Bernoulli Model
The Bernoulli model begins by specifying a time frame over which a claim can occur. (say, one month or one year) Next, it models the occurence of a claim as a variable with two possible outcomes (claim or no claim). As such, it follows a Bernoulli Distribution.
When the specified time frame is sub divided into sub intervals, with each interval modeled as a Bernoulli variable, the resulting analysis is called survival and event analysis
Fitting to Data
In order to fit the Bernoulli variable to data, one must first construct a dataset whose observation period matches that of the modeling variable.

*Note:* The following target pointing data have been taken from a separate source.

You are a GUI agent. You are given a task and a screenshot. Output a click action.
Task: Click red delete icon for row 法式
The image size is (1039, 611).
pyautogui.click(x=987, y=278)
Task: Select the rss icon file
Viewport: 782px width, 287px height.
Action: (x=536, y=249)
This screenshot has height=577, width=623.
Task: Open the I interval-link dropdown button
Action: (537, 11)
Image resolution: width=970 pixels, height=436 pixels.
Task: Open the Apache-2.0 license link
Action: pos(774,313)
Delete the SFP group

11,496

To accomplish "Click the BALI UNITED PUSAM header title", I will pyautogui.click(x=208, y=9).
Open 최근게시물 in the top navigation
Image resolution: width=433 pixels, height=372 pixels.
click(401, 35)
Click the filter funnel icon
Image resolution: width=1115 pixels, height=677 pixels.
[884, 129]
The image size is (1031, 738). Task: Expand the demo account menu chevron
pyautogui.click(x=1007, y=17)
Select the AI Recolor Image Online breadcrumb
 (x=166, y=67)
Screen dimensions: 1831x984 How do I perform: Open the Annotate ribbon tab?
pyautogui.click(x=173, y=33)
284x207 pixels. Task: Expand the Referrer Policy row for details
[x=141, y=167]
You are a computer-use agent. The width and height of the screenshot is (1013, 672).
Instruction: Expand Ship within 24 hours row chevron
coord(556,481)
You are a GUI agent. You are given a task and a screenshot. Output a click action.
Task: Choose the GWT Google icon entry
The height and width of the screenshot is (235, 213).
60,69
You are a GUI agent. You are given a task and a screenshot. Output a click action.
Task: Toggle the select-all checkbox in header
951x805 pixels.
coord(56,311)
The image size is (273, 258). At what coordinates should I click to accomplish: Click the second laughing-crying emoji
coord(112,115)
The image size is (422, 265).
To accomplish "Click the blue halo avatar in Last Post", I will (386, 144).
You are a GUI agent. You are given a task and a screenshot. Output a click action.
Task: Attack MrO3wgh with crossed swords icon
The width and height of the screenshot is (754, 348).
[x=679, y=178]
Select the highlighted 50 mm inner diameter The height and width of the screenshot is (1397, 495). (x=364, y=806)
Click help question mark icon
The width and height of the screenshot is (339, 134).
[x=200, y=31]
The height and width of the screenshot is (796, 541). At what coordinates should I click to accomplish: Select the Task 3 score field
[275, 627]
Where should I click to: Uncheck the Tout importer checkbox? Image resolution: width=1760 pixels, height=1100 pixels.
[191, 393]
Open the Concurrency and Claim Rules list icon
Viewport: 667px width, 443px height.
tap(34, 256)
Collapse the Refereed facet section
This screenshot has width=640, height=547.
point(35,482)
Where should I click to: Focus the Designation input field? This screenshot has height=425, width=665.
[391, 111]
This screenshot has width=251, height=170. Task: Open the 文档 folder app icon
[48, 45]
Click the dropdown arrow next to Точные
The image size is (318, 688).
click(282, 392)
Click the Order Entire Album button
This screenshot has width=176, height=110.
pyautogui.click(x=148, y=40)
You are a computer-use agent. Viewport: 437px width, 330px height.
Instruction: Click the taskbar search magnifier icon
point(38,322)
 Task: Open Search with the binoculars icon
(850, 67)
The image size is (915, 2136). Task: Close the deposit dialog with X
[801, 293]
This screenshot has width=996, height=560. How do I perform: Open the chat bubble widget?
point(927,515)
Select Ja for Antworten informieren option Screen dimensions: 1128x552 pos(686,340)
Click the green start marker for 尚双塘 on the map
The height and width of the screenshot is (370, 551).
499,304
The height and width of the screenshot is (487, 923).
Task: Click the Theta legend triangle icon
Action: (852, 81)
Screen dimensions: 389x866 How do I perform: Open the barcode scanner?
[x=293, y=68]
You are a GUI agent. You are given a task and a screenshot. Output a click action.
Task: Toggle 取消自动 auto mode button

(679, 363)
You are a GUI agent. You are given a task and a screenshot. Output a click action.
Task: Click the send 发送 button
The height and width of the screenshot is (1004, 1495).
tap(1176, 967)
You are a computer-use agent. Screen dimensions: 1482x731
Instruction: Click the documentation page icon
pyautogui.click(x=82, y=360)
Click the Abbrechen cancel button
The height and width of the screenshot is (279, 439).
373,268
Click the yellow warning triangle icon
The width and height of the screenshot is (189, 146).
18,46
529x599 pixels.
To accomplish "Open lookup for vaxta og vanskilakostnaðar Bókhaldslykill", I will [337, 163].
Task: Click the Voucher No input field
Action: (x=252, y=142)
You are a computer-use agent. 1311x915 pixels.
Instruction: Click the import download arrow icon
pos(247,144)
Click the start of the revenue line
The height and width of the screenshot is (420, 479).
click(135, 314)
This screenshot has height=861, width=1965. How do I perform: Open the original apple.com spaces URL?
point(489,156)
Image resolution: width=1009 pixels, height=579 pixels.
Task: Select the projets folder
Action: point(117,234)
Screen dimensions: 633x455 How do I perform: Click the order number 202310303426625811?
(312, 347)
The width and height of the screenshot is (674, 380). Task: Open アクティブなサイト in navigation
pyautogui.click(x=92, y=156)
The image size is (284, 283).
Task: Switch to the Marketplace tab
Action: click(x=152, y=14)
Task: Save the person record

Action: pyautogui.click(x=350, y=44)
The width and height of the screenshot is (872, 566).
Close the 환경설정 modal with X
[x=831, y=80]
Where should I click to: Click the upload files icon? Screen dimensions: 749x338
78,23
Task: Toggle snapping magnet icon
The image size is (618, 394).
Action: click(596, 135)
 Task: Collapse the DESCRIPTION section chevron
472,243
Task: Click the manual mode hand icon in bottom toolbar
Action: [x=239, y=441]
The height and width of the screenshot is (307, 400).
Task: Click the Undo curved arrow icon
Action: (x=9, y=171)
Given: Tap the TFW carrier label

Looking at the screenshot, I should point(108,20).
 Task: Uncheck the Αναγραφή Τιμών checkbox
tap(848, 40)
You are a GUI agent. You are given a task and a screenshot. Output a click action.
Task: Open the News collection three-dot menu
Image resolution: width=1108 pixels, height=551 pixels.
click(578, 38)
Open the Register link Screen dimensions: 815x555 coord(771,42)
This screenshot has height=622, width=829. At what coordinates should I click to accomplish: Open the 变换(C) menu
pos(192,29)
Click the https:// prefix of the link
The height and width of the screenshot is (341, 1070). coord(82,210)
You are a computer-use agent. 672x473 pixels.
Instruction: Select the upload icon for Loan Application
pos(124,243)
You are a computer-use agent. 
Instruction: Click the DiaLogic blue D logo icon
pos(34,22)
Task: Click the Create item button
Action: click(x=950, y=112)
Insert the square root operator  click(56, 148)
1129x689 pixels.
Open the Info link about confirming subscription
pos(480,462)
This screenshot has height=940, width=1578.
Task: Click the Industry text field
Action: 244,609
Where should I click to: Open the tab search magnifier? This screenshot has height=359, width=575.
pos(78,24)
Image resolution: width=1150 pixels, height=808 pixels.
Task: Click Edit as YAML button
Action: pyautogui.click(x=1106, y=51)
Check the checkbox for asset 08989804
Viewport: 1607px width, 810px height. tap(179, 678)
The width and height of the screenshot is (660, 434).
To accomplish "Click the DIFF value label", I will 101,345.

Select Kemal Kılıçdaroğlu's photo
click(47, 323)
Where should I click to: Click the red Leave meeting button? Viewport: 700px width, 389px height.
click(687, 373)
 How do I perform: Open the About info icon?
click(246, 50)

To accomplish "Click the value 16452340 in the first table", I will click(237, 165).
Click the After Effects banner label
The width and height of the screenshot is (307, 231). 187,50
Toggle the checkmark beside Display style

That is, if the model is designed to forecast an event over a 1 month time frame, the observations in the dataset must be observations of 1 month periods with a variable indicating the presence or absence of the event.
Once constructed, the probability of the event ocurring can be calculated simply by averaging the dataset variable representing the event. (see fitting a Bernoulli)
Factors Influencing Probability
For the purposes of modeling an insurance contract, it is often necessary to model the claim probability as being influenced by a set of exogenous factors. Sometimes this can be accomplished simply by splitting the observational dataset into separate datasets, each representing a different factor.
For instance, when calculating the probabilty of death as a function of age, one can just split the data into a mortality table. That is, each age bracket is considered separately and a probability calculated for each group separately.
Splitting the dataset can be problematic for the following reasons.
- The dataset may not be large enough to be able to split along every dimension and still be able to get a good estimate
- The factor in question could be continuous. In some cases, such as the age case, it is acceptable to split the continuous variable in a set of buckets, in other cases it may be harder.
When there is a structure to the relationship between the event and the underlying factor (such as a linear relationship), the techniques of regression can be employed to tease out the relationship. In the case of a Bernoulli variable, the Logistic Regression is often used.